Como a sangria desatada não para, Eduardo Leite afirma, escondendo toda esta estrutura, que: “o Regime de Recuperação Fiscal é determinante. Ele não é mais uma opção para o estado, é uma necessidade que se impõe”[xiii]. Mas faltou acrescentar: uma necessidade de quem? Sobre isso não há uma palavra. O secretario da fazenda, Marco Aurélio Cardoso, por sua vez, emenda que “o que é importante nesse momento é a gente construir um cenário de superávit para o estado.
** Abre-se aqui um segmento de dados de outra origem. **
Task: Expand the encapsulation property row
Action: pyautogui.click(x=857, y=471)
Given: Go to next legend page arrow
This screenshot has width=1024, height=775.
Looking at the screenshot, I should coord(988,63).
Enquanto a gente não conseguir parar de gerar déficits, a gente não vai conseguir estancar o crescimento da dívida”[xiv]. Porém, ambos escondem que esta sangria financeira só pode redundar numa política econômica recessiva ao governo do Estado, o que não pode parar de “gerar déficits”.

A internacionalização da economia exige um Estado com número reduzido de servidores
         Um dos principais motivos dos inúmeros golpes de Estados patrocinados pelos EUA nos países da América Latina, que resultaram na ascensão da direita neofascista, é criar uma nova forma de organização estatal que permita a reestruturação da acumulação de capital visando superar a sua tendência à queda da taxa de lucros. Nesta nova organização estatal não há espaço para os serviços públicos como educação, saúde, previdência, direitos trabalhistas, etc.
         O objetivo final é internacionalizar totalmente a economia e o mercado interno dos países periféricos do sistema, transformando-os em reles plataforma de exportação de matérias-primas e produtos de médio ou pouco valor agregado, como grãos, minerais, hidrocarbonetos e proteínas animais; tudo no contexto de submeter os trabalhadores a formas modernas de escravidão assalariada. Será a plena substituição do Estado-Nação por uma ordem neocolonial globalizada, de submissão direta ao imperialismo e suas transnacionais, que terão mais poder que qualquer governo ou parlamento.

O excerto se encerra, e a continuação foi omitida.